SyFy Channel Original Movies Make the "NY Times"


The past Sunday the New York Times had a longish article about those original movies that SyFy Channel churns out for their Saturday nights. The productions aren't going to get critical acclaim, but they do serve a purpose even if I wish they were better. I love monster movies, and disaster movies, and 2nd tier actors and actresses battling CGI creatures, but there's usually always something missing in these movies. They usually take a potentially intriguing concept -- by cheapie monster movie standards -- and somehow suck the life and fun out of it.

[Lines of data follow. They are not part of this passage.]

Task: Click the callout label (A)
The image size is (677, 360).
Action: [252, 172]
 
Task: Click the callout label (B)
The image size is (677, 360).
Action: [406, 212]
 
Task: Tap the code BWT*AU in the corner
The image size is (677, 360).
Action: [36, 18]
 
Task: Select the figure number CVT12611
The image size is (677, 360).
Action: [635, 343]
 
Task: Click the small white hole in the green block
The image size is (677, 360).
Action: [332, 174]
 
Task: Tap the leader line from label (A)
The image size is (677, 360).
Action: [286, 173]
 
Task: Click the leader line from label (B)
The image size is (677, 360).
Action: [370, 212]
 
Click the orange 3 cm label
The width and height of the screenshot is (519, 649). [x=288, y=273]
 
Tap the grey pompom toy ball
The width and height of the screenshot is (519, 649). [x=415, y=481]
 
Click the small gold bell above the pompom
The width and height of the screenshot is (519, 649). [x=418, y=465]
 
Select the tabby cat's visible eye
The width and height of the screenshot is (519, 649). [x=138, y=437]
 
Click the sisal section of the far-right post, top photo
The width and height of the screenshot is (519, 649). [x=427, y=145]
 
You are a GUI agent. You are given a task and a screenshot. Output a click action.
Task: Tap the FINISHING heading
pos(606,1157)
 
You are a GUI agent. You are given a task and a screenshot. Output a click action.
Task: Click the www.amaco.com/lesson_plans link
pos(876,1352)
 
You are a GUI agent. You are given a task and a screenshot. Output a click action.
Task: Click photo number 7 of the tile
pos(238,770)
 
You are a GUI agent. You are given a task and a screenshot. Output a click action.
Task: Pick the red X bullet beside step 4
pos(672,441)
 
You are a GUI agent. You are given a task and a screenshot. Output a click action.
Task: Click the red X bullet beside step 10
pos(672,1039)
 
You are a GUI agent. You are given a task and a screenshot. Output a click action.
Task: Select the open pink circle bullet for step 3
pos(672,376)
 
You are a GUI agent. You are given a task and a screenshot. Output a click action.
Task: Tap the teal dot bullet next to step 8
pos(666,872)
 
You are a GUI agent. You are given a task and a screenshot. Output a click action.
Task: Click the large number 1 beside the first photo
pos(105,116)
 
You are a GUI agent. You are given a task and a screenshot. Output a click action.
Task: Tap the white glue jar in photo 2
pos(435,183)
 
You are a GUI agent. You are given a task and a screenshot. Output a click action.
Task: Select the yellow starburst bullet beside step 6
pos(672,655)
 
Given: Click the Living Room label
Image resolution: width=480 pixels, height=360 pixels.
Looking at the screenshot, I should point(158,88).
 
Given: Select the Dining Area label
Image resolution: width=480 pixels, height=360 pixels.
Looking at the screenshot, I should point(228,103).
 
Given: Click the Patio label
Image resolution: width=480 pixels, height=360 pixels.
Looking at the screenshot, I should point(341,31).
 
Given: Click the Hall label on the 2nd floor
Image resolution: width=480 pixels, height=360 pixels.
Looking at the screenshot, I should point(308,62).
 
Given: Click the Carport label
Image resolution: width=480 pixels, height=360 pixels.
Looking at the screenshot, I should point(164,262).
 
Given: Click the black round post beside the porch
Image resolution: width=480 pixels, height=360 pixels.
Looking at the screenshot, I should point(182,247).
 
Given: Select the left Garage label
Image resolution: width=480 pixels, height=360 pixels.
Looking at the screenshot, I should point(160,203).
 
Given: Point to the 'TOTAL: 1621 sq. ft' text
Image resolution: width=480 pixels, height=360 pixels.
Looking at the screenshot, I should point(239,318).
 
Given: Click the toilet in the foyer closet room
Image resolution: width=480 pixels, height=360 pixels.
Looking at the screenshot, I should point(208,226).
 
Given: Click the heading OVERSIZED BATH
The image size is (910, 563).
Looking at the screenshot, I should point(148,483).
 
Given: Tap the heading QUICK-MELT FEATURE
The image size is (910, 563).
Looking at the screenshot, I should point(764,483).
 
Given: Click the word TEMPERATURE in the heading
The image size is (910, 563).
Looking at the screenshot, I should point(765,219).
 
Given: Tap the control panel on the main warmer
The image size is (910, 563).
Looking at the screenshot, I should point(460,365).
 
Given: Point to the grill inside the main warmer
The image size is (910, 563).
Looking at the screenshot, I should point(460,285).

I'm always a little disappointed with those SyFy original movies.

I have liked a few, though, including S.S. Doomtrooper, a WW II actioner with a band of soldiers battling a huge metallic monster right out of a videogame; Manticore, with Robert
Beltran and Heather O'Donahue as U.S. soldiers in the Middle East battling a huge scaly monster from antiquity, and Monster Ark, with the White Collar's Tim DeKay (he's always great) and Renee O'Connor (Zena's sidekick) in some kind of ancient Biblical adventure, I can't even recall the specifics. There are others that are at sort of fun (Buffy's Nicholas Brendon has appeared in at least one), and that should be key goal of these movies, but they often miss the mark. Plus, the actors are often just plain bad. They need to put at least one real actor in the cast to give the rest of them something to aspire to -- but they often don't.

But SyFy got a good article in Sunday's New York Times, so there.

If you're a SyFy viewer or a television aficionado you'll enjoy the information. Being a former TV Programming person myself, at the very least I respect SyFy for producing movies that aim to entertain an audience, as opposed to the myriad of made-fors that were made at TNT during the '90s that were neither entertaining nor praiseworthy, but hey, at least they were ridiculously expensive. And pretty much completely forgettable, nearly all of them. That's a worse crime than making silly junk that amuses people, I reckon.

Definitely check out the article -- "The Thing That Ate Saturday Night" by Brooks Barnes.